[ENH] Improving Flexibility and Usability for Visualization, Results Output, and Statistical Adjustments #137

xuxu-wei · 2024-12-04T00:15:29Z

Background

First, I want to acknowledge that borutashap provides a more flexible and detailed feature selection process compared to boruta_py, especially with its plot and results_to_csv methods. These tools are useful for understanding and interpreting results. However, I believe there are opportunities to enhance usability and customization further, especially for users in interactive or exploratory environments.

Notably, while borutashap currently employs Bonferroni correction for multiple hypothesis testing, the boruta_py library includes support for the Benjamini-Hochberg FDR (False Discovery Rate) correction.
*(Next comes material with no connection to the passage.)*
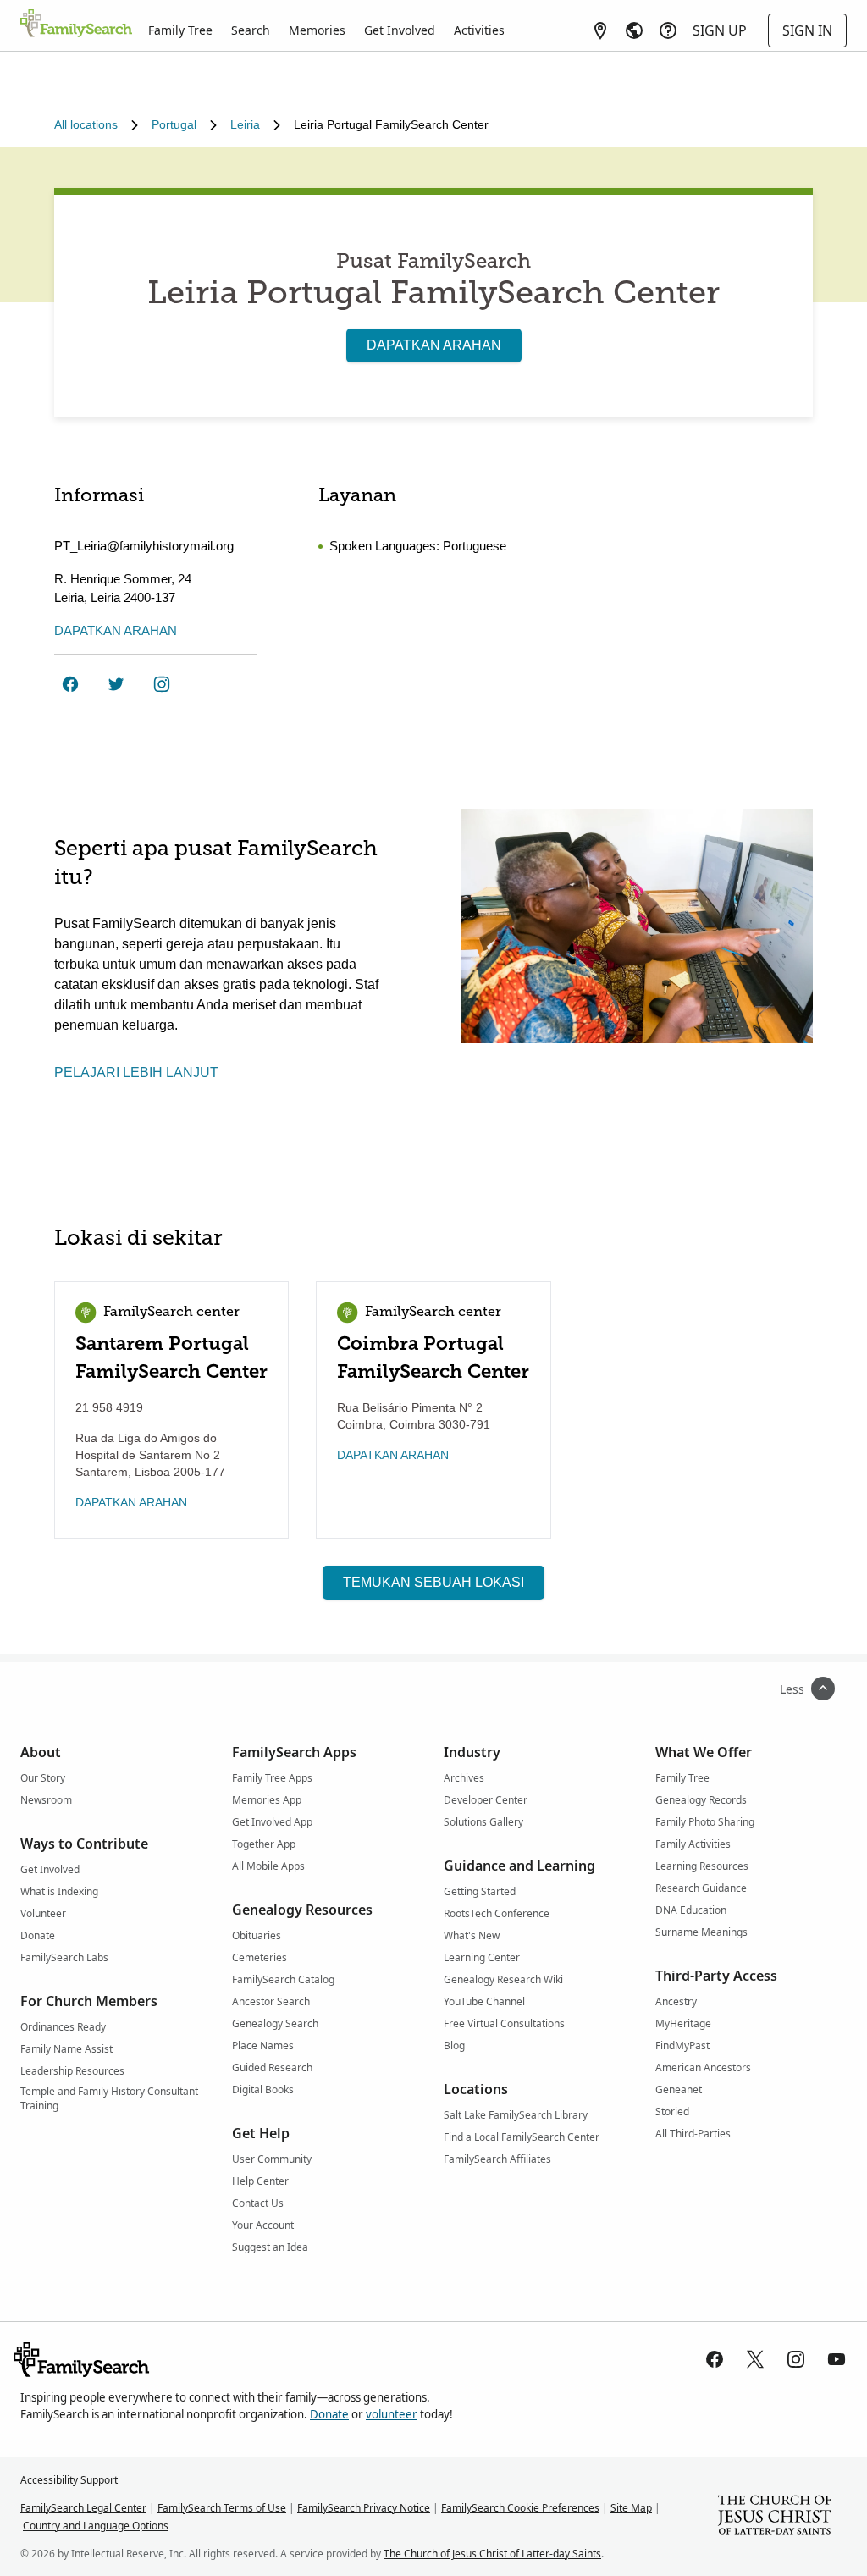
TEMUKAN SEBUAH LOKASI (433, 1582)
Introducing this as an option in borutashap could further improve its utility and flexibility.

Proposed Enhancements

1. Improving the plot Method

Current Issue:
- The plot lacks legends and explanations, making it less intuitive for users unfamiliar with the visual representation.
- The plot method does not return matplotlib objects (e.g., plt.figure or ax), limiting users' ability to customize the resulting figure or embed it into larger visualizations.
Suggested Improvements:
- Add legends and textual descriptions to the plot to help users understand what the visual elements represent.
- Modify the plot method to:
  - Return the matplotlib.figure.Figure and/or matplotlib.axes.Axes objects.
  - Accept an optional ax parameter to allow users to draw the plot on a provided axes object, enabling seamless integration into custom visualizations.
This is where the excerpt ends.